- _EXERCISE BRIEF_:
Continue the mailing-list message below about building a Linux storage server, picking up where it stops.

- _EXTRACT TO READ_:

2009-08-28 Thread Les Mikesell
Rudi Ahlers wrote:
> 
> The thing is, how will these kind of option perform in a hosting
> environment where downtime isn't at all an option. We have backup
> generators, UPS, load balanced networks, etc Even the Tyan /
> SuperMicro machines that I'm looking at will have redundant power
> supplies & hard drives.
> 
> But the one piece of of the puzzle that I don't understand, will a
> self-build-Linux NAS device, or even Openfiler / FreeNAS give us that
> kind of uptime.

High quality servers running an enterprise linux version can give you 
the same uptime as dedicated hardware if you are comfortable with not 
doing updates.  For example I still have a RH 7.3 based box running that 
has only been down a few minutes in about 7 years (had to move it) but I 
wouldn't try that with anything exposed to the internet.  I did replace 
several drives and rebuild the raids over that time - and it is probably 
about to die of old age soon.

> The other thing which I would like to also get to, is that we could do
> more with a Linux based distro than with a off-the-shelf NAS. For
> example I could setup storage space for users and build custom
> applications that could manage it all - for example give a hosting
> client a reseller account with 1TB space and he could resell that to
> his clients. And I could go as far as setting up SMB / NFS / iSCSI /
> rsyn / SSH / FTP / sFTP / podcast / HTTP / etc,  i.e. other protocols
> which a NAS may not necessarily support. And I could even use it as a
> dedicated web farm if I feel like it, running HTTP & MySQL as well if
> the server has enough RAM & CPU.
> 
> Ideally I would like have a highly-redundant storage device which can
> be used by numerous users, and also host Virtual Machines on it. So IO
> will be the biggest concern, in terms of speed, with reliability the
> 2nd biggest concern.

- _LISTED ENTRIES_:

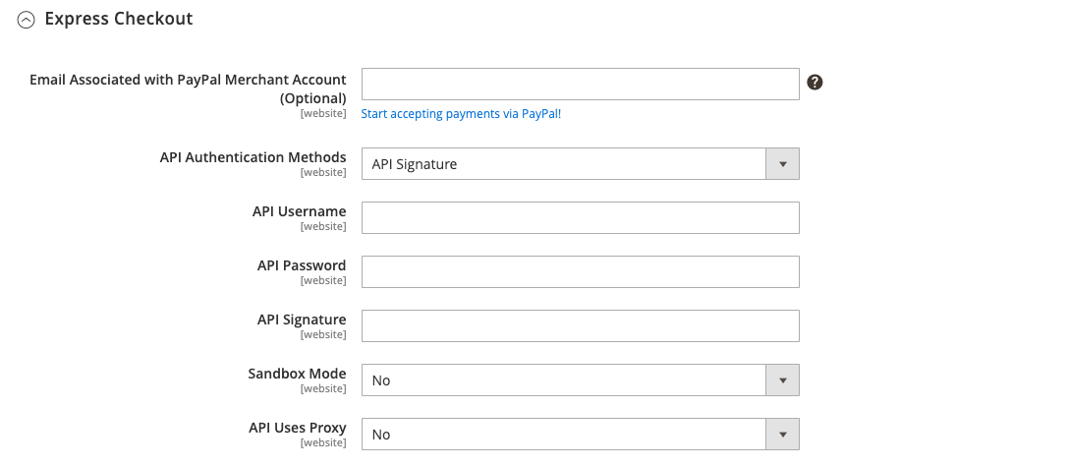Click the API Uses Proxy label text
Image resolution: width=1070 pixels, height=467 pixels.
(x=298, y=428)
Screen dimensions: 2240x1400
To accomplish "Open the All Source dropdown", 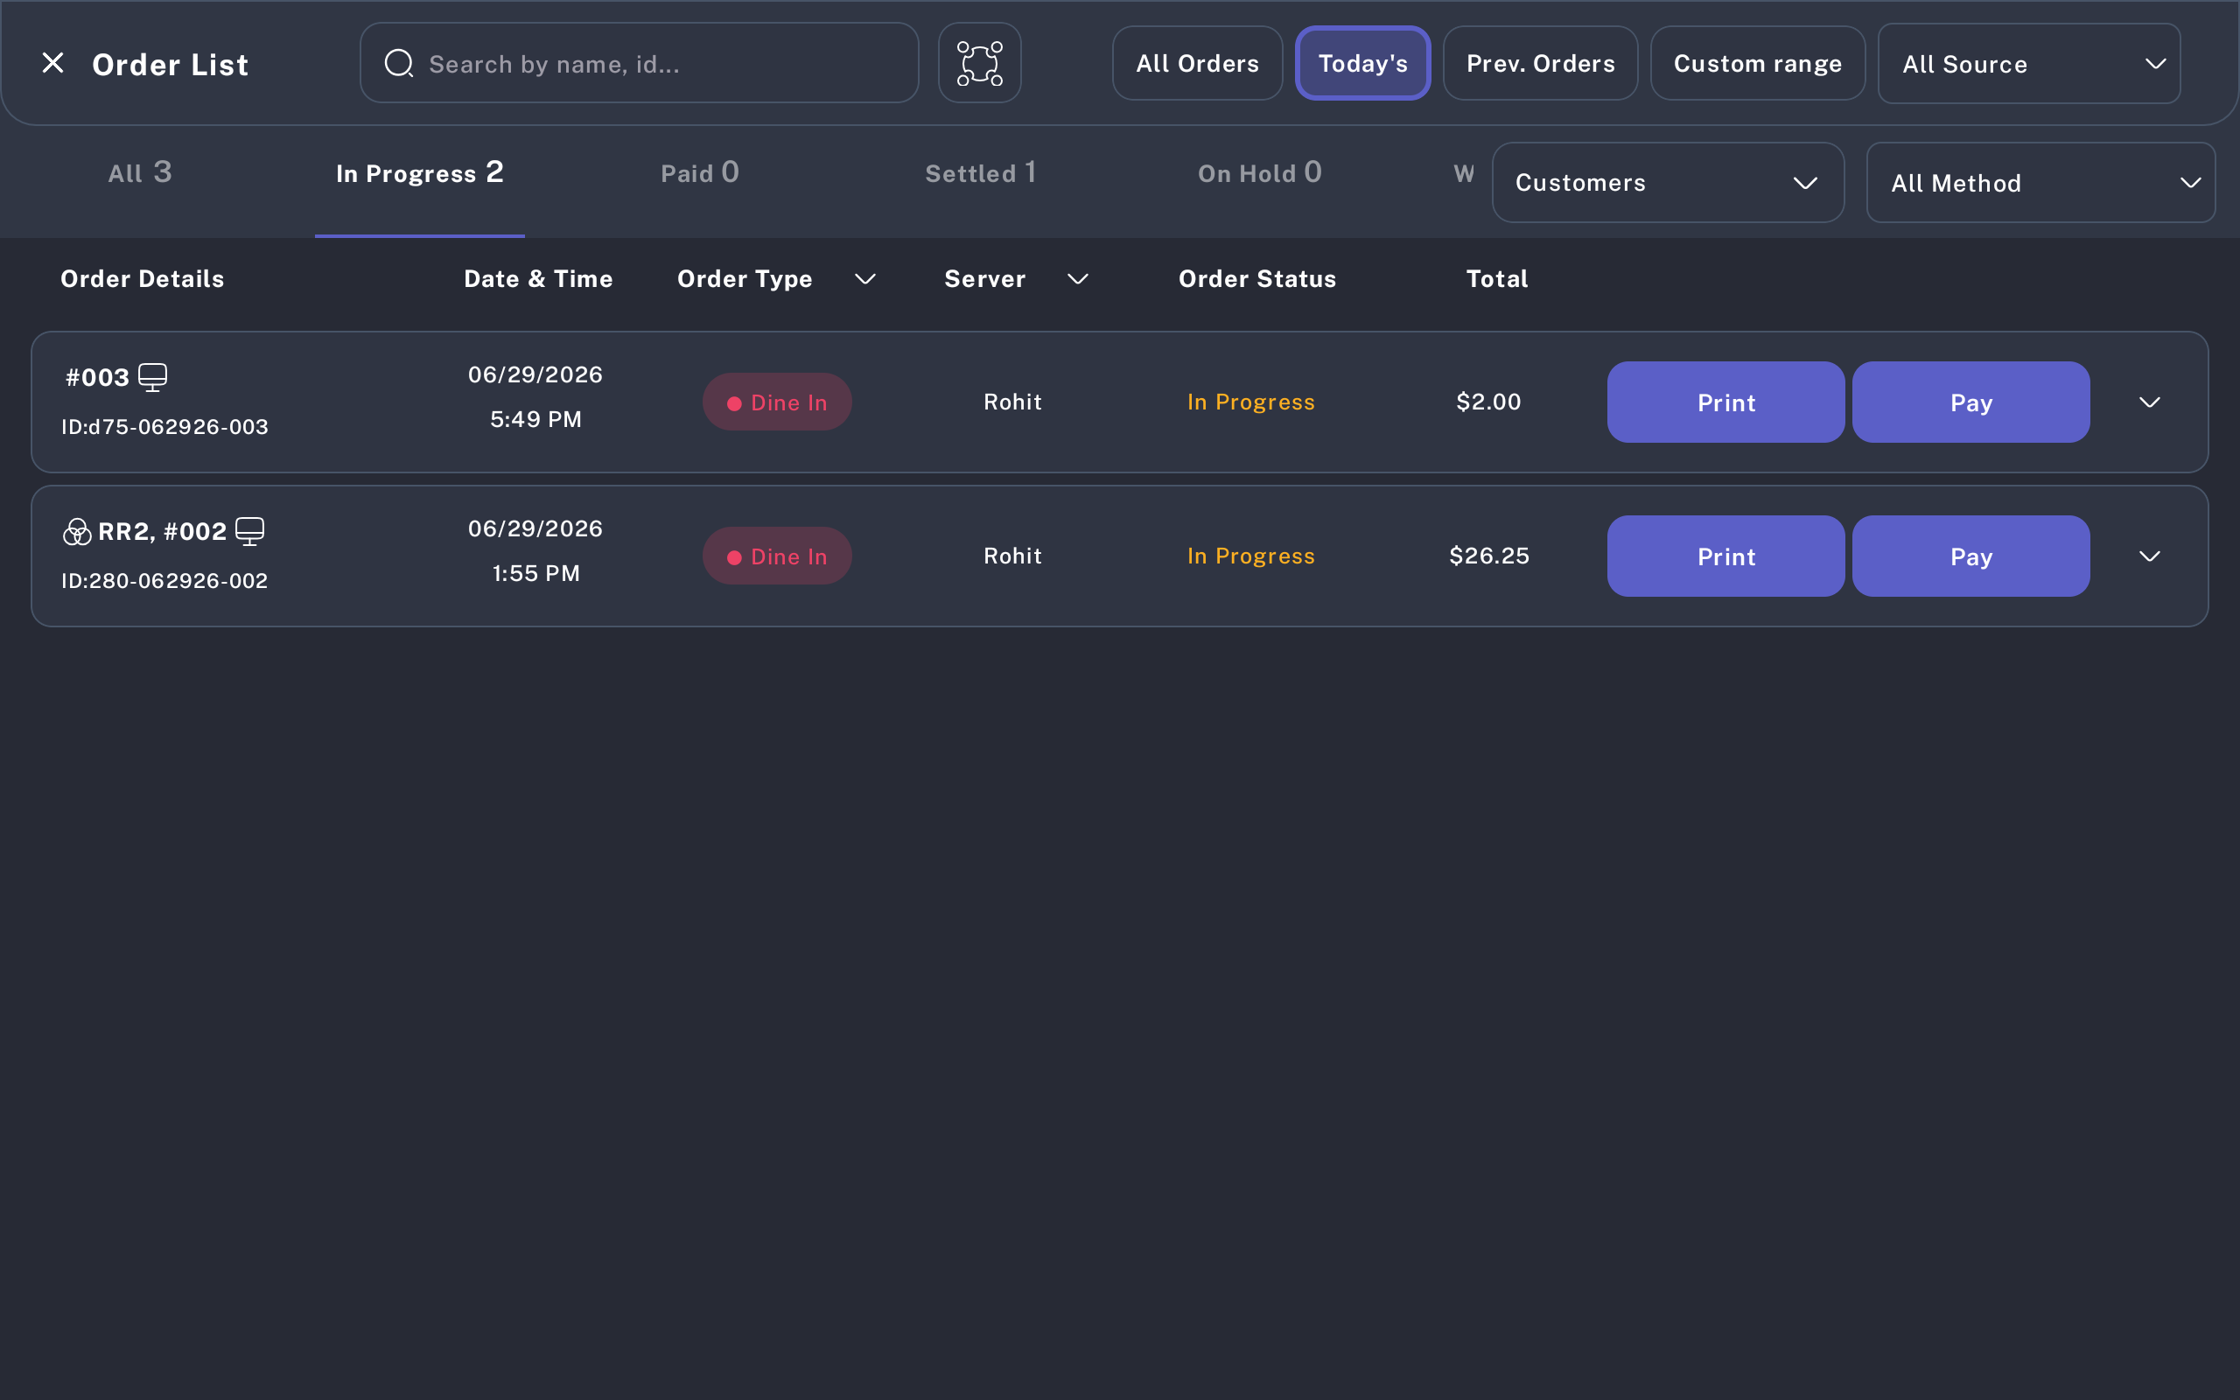I will (2029, 64).
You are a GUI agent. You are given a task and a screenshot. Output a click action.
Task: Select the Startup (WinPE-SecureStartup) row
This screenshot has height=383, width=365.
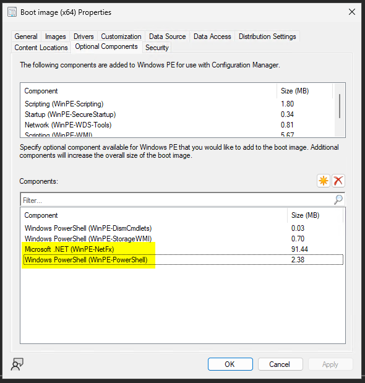178,114
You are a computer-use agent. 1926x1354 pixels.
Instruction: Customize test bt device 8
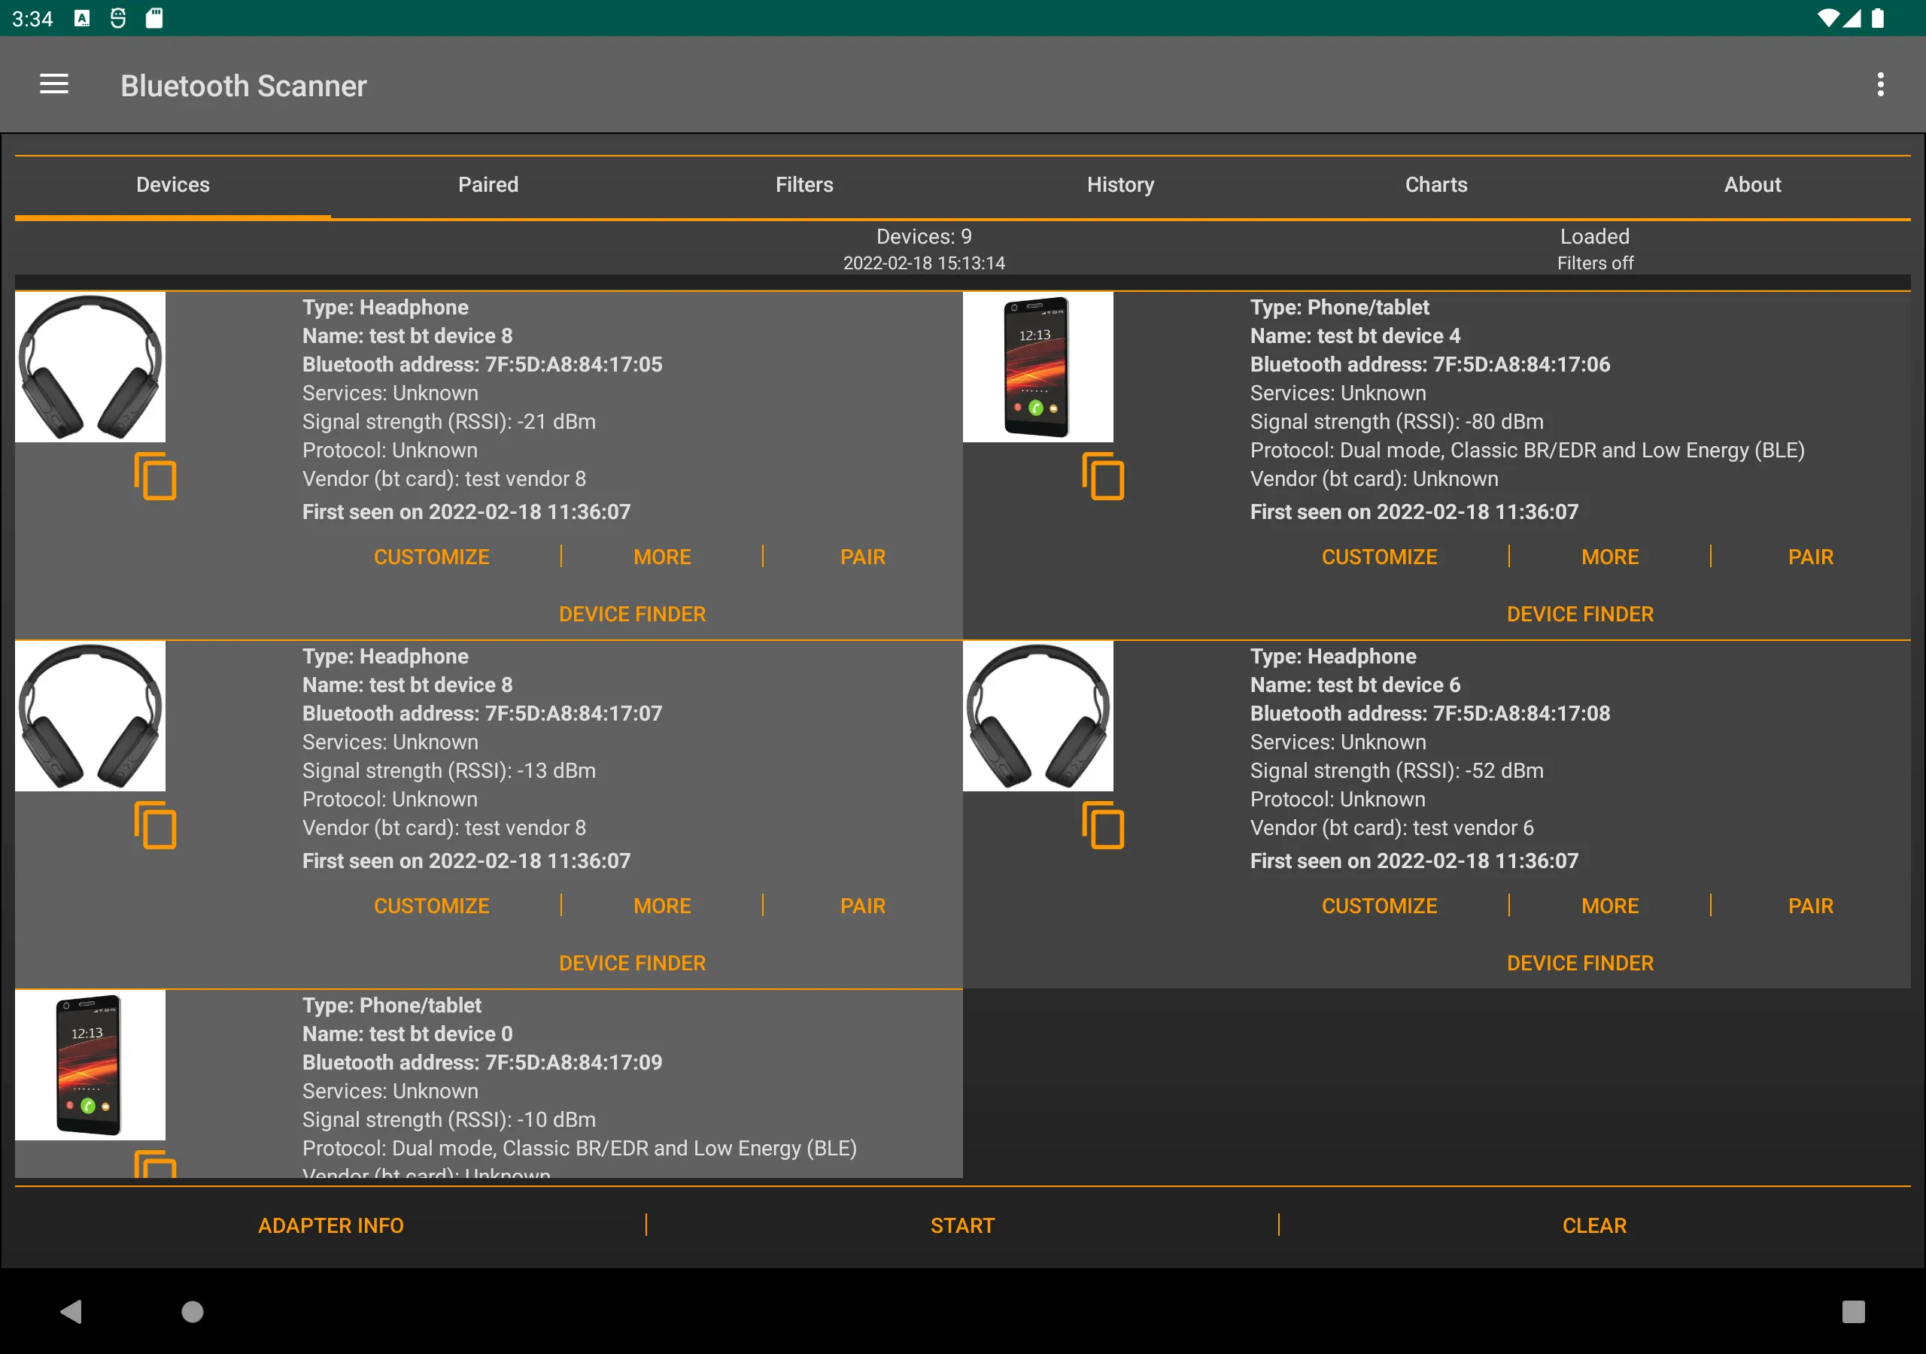[x=431, y=556]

- _OUTPUT OF THE EXERCISE_:
> 
> I'll run RAID 10 (1+0) for speed & reliability, and use 1TB / 1.5TB
> RAID edition server grade SATAII hard drives with hardware RAID -
> although I also think software RAID on a decent CPU could perform
> better. But the hardware RAID cards have battery backup which gives
> better reliability. Then I would like to build 2 devices, each syncing
> with the other one.

The 2 device failover is the tricky part and it introduces some new ways 
to fail.  I've always preferred to keep things simple with mirrored 
disks in a hot-swap chassis so the likely failure (single disk) doesn't 
slow down operation and can be replaced at a convenient time.  The less 
likely motherboard or power supply failure will cause some down time 
while you swap the disks into a spare chassis, though.  And you still 
need off-site backups to cover other types of problems.

> The other question is, how well will my own Linux / UNIX based NAS
> perform? Surely these companies who build their own NAS devices spend
> a lot of time fine-tuning the OS to deliver the best performance, and
> probably spend a lot of time researching and testing different
> hardware devices and configurations to see what works best?

I'd try the canned openfiler/nexentastore installs to see if they meet 
your needs in terms of functionality and performance and if so, then 
decide whether you want to use a supported version or duplicate their 
work setting up something on generic linux/opensolaris.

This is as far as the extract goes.